WHAT NEEDS TO BE DONE
Please render the data from the line that contains "640x512 pixels." through the line that contains "coord(131,34)", inclusive, as a Markdown table with the columns Row and Text, numbering each line and skipping blank ones. Leave the pictures out of the table.

DATA LISTING
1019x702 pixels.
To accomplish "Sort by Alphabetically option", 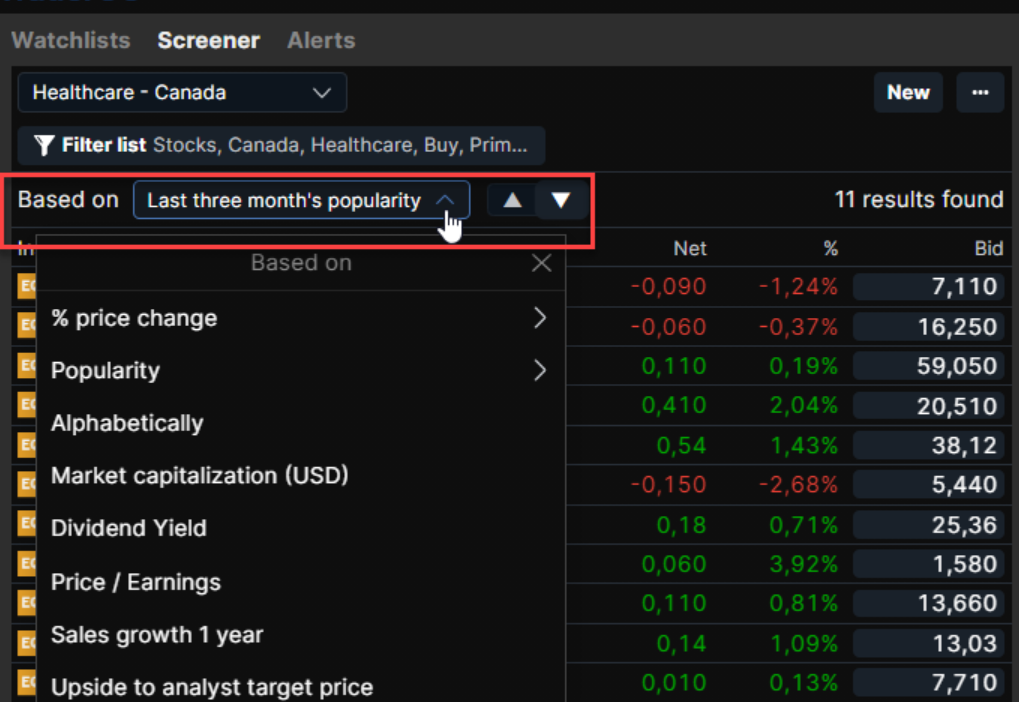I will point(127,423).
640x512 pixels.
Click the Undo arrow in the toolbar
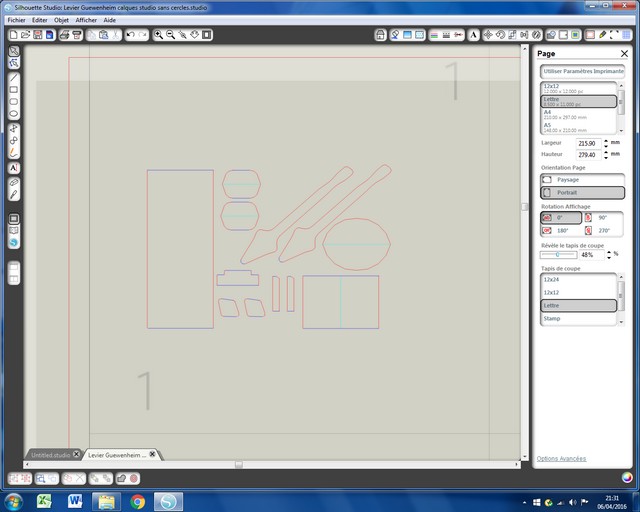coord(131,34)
---
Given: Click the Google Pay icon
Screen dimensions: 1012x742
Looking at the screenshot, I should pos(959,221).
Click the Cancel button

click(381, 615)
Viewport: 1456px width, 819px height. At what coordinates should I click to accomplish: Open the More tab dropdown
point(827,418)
--
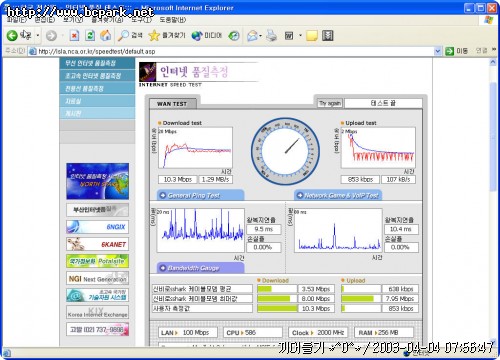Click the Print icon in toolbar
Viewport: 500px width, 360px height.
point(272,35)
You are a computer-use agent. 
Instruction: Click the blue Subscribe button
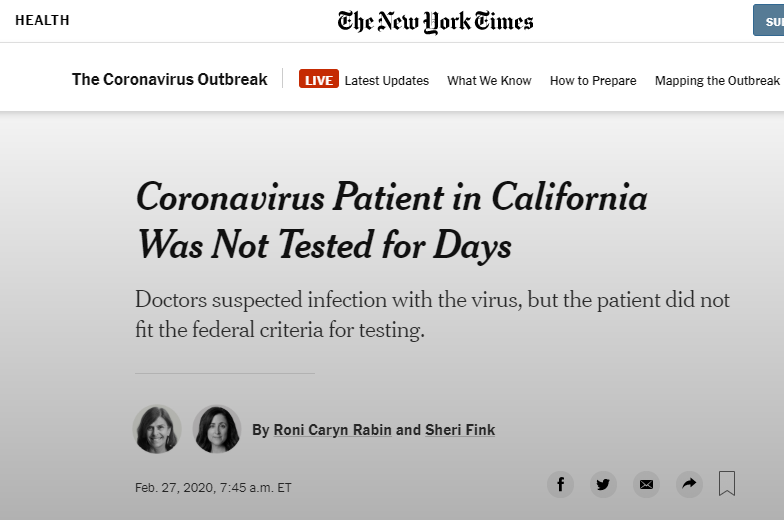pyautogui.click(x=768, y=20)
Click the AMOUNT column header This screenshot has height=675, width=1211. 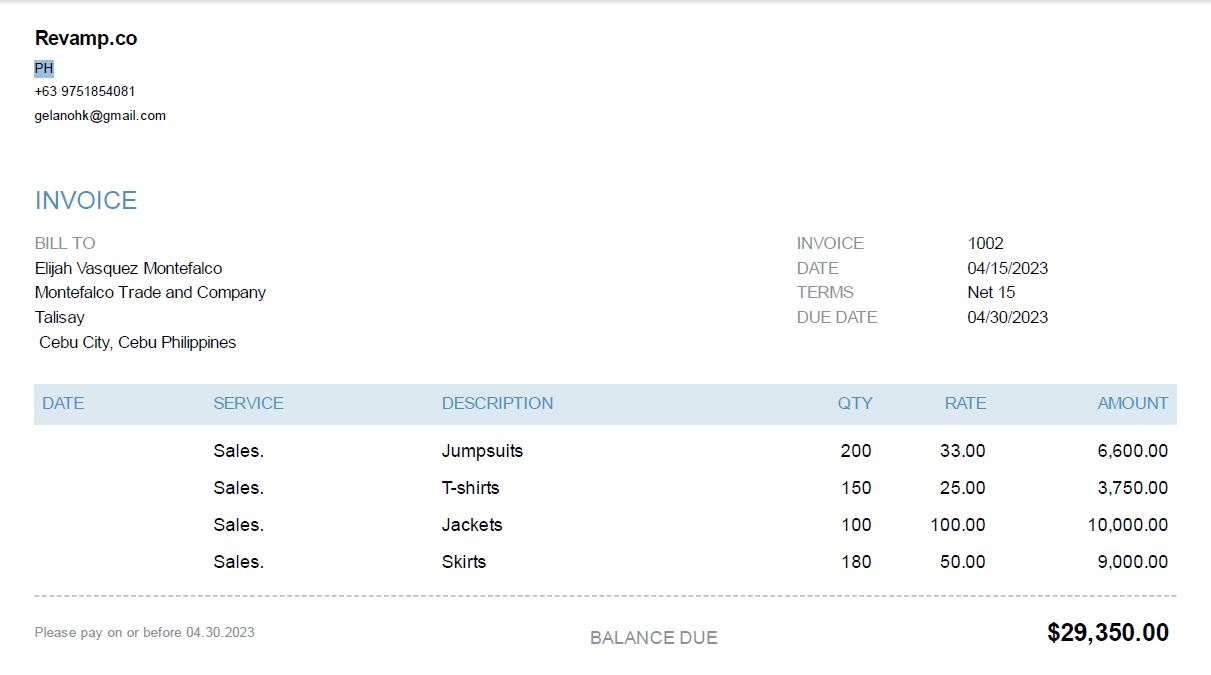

FINISHED EXERCISE
| Row | Text |
|---|---|
| 1 | 640x512 pixels. |
| 2 | Click the Undo arrow in the toolbar |
| 3 | coord(131,34) |